- **Instructions for the task**
Your task is to return all the entries below exactly, with every picture omitted.

####################

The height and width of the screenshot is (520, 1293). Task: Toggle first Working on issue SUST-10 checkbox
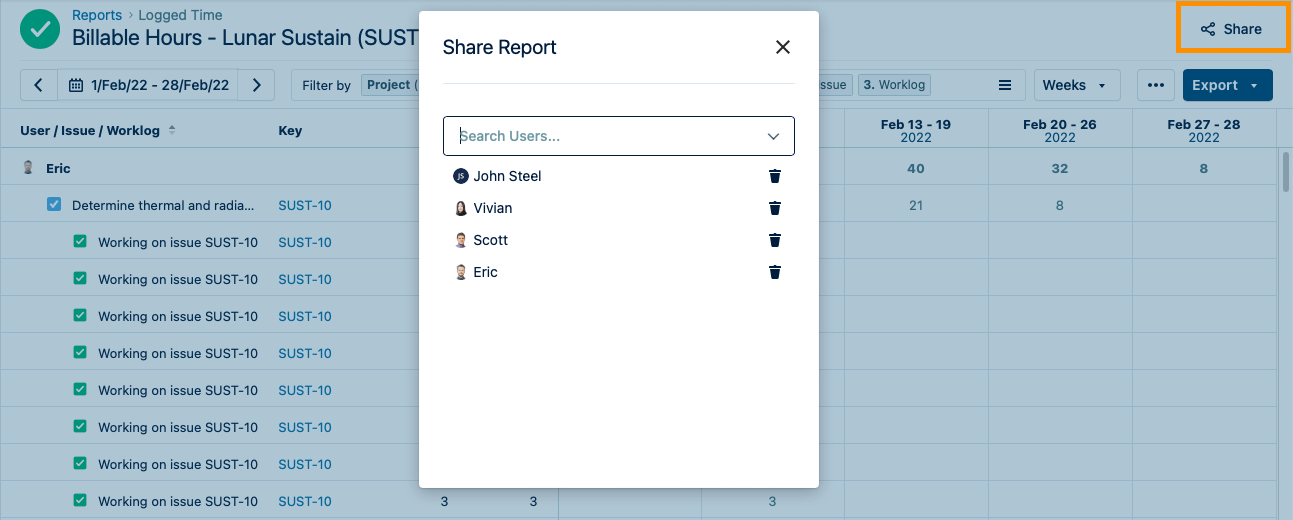coord(80,242)
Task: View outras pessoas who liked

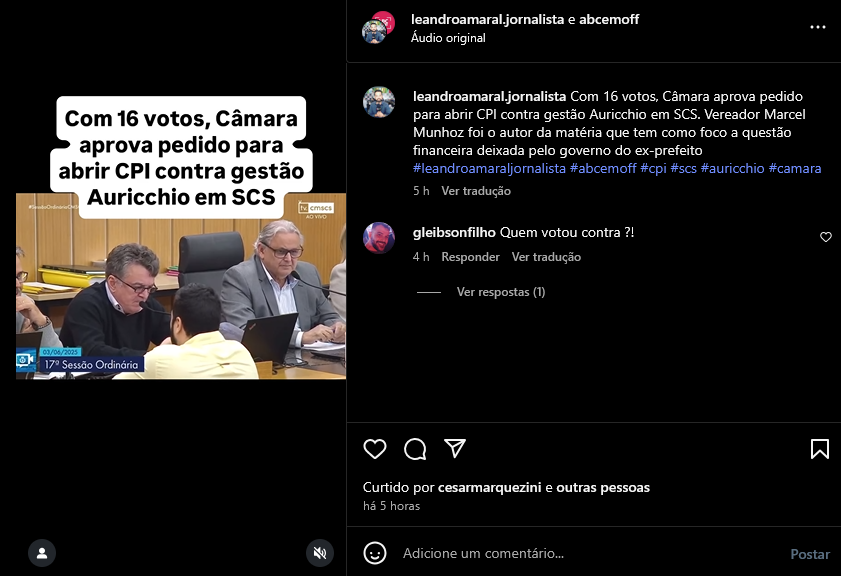Action: tap(603, 488)
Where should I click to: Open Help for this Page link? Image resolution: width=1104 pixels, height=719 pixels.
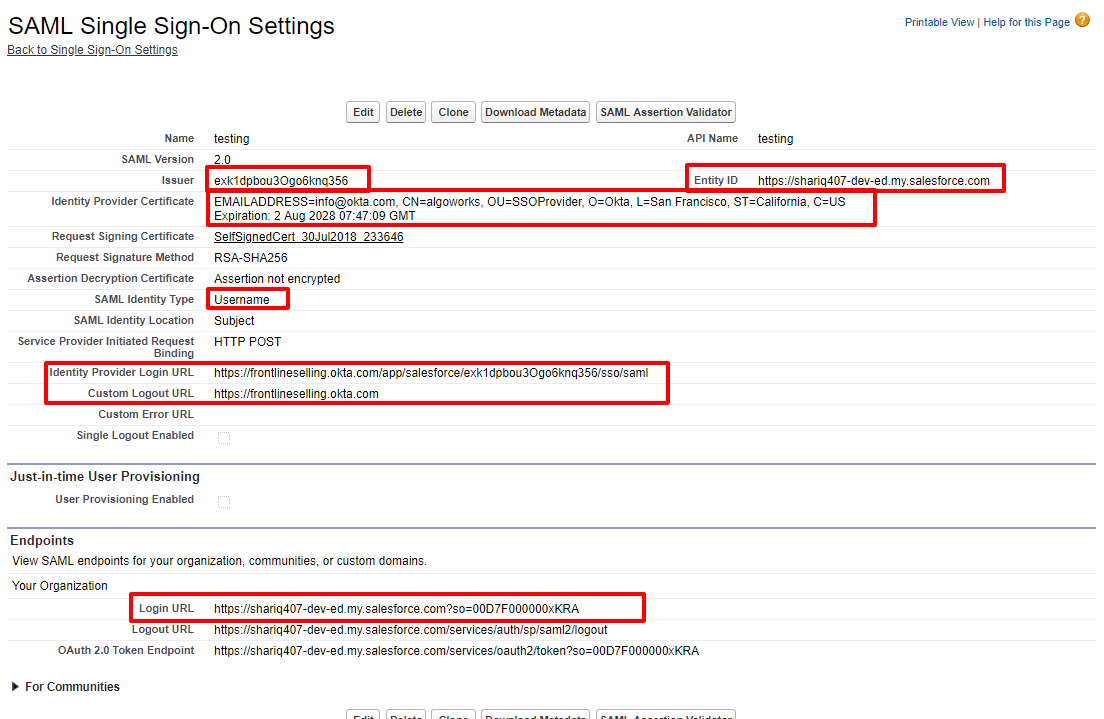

####################

- **Task output**
The height and width of the screenshot is (520, 1293). Task: Toggle first Working on issue SUST-10 checkbox
coord(80,242)
Task: View outras pessoas who liked

Action: tap(603, 488)
Where should I click to: Open Help for this Page link? Image resolution: width=1104 pixels, height=719 pixels.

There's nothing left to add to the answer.